Task inputs>
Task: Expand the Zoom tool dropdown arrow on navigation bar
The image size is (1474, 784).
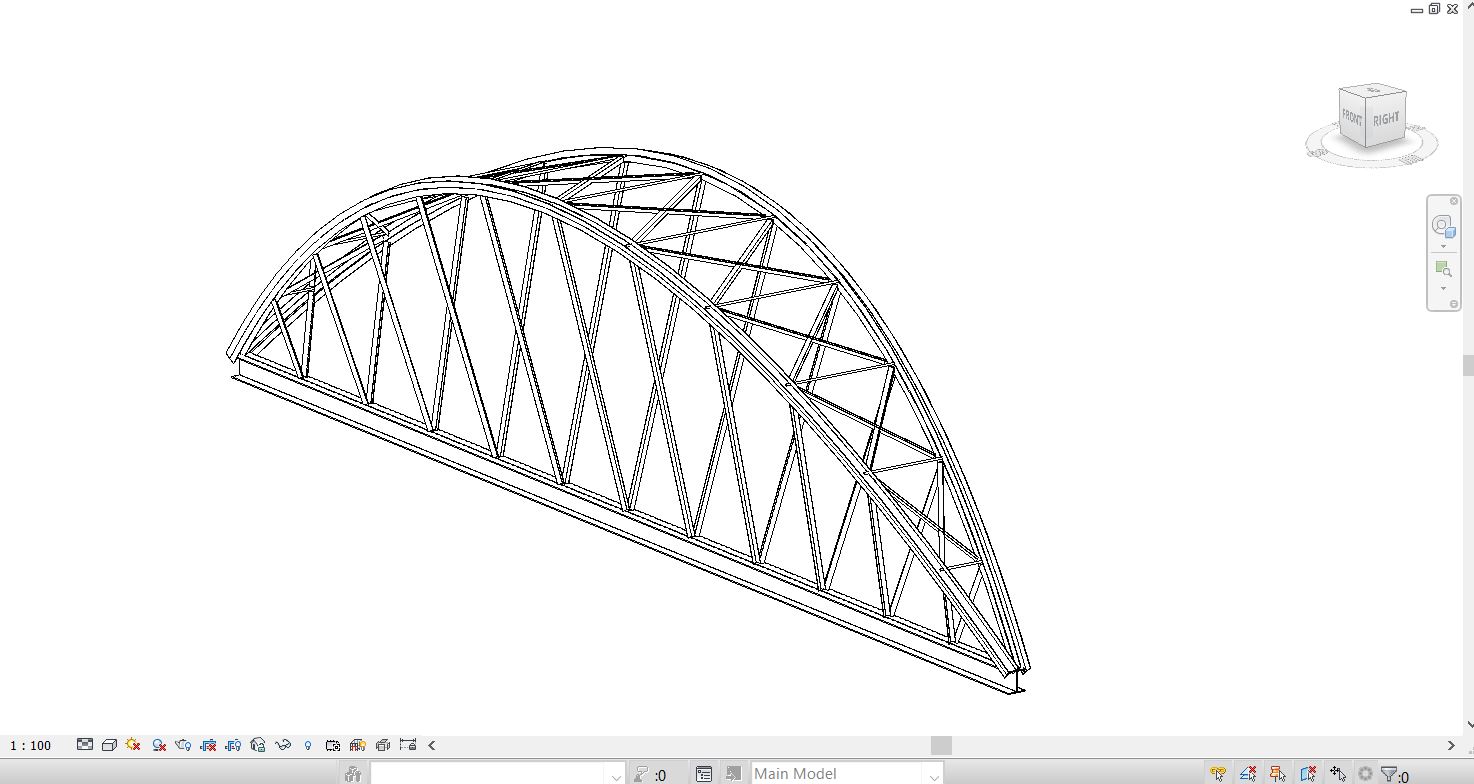Action: 1443,288
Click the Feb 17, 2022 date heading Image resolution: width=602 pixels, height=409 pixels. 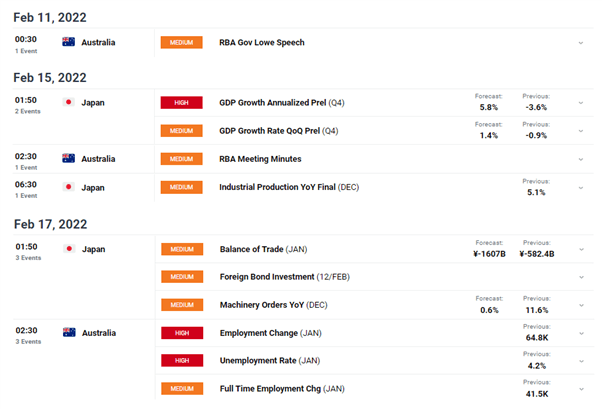(50, 224)
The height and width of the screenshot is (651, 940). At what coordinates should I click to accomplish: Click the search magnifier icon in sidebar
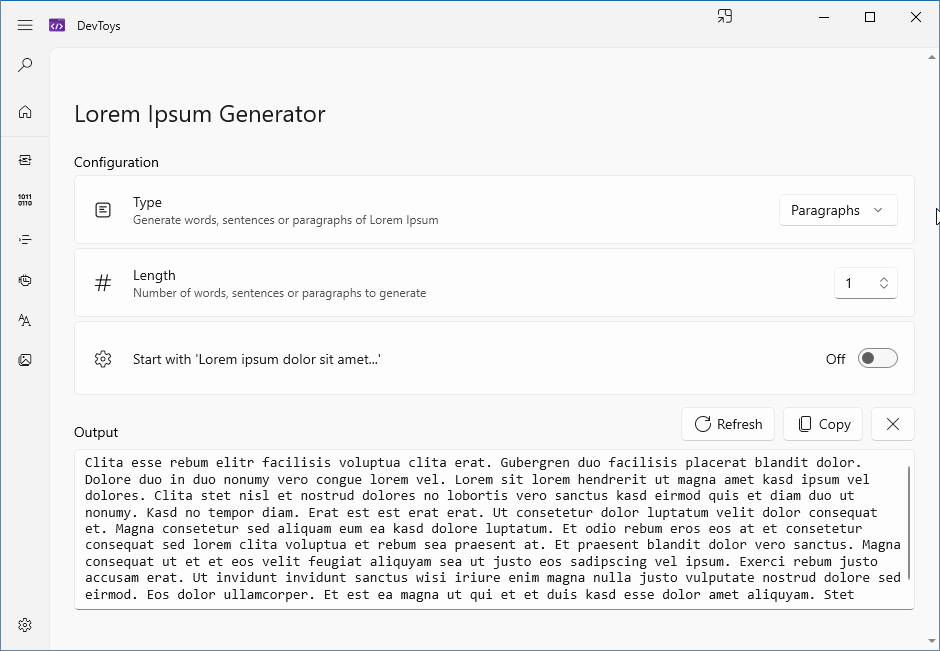pos(25,65)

Directive>
In the listing, replace "magnifier" with "magnifying glass" throughout the stretch from the line containing "The height and" through the end, leaving everything else unchanged. Reproduce only that stretch, and omit the pictures.

Solution for this problem>
The height and width of the screenshot is (651, 940). At what coordinates should I click to accomplish: Click the search magnifying glass icon in sidebar
pos(25,65)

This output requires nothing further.